Лига «Бне-Моше», призванная подготовить поколение пустыни для вступления в Обетованную Землю, проявила слабую деятельность, но творец ее работал неустанно, все более совершенствуя свою национальную программу. Влияние Ахад-Гаама усилилось после краха панической колонизации 1891 года (§31), когда он своей «Правдою из Палестины» открыл обществу глаза на бесцельность индивидуальной колонизации, могущей только повредить народному идеалу. Национальное обновление не столько в Сионе, сколько через Сион — становится догмою Ахад-Гаама. В статье о Пинскере он связывает свою доктрину с идеей «Автоэмансипации» следующим образом: Пинскер, призывавший вначале к образованию «надежного убежища» для еврейства на какой угодно свободной территории, был потом вовлечен в дело колонизации Палестины, но под конец жизни убедился, что и таким способом нельзя достигнуть собирания диаспоры, и незадолго до смерти склонился к мысли, что в Палестине можно создать только небольшой культурный центр нации.

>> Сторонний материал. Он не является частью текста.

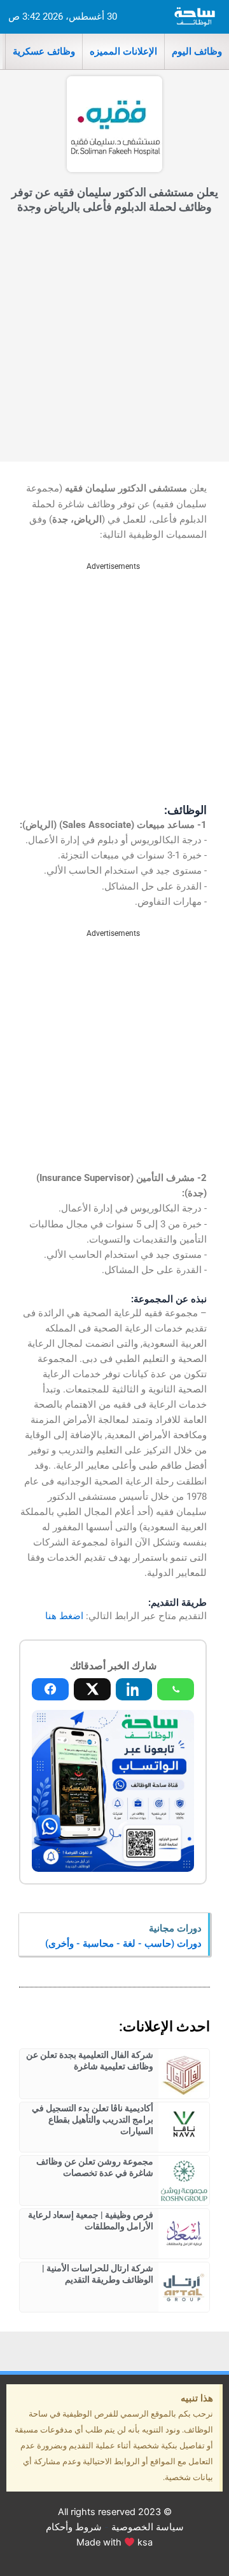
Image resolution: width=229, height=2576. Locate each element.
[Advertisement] (114, 341)
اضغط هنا (64, 1616)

Ахад-Гаам развил эту смутную идею Пинскера в ясную формулу. «Национальный центр должен быть надежным убежищем не для евреев, а для иудаизма. Влияние такого центра на все точки окружности будет обновлять национальный дух и укреплять в сердцах национальное чувство». Все сводится таким образом к «перемещению центра» или к созданию пункта притяжения, куда направлялись бы все центростремительные силы нации.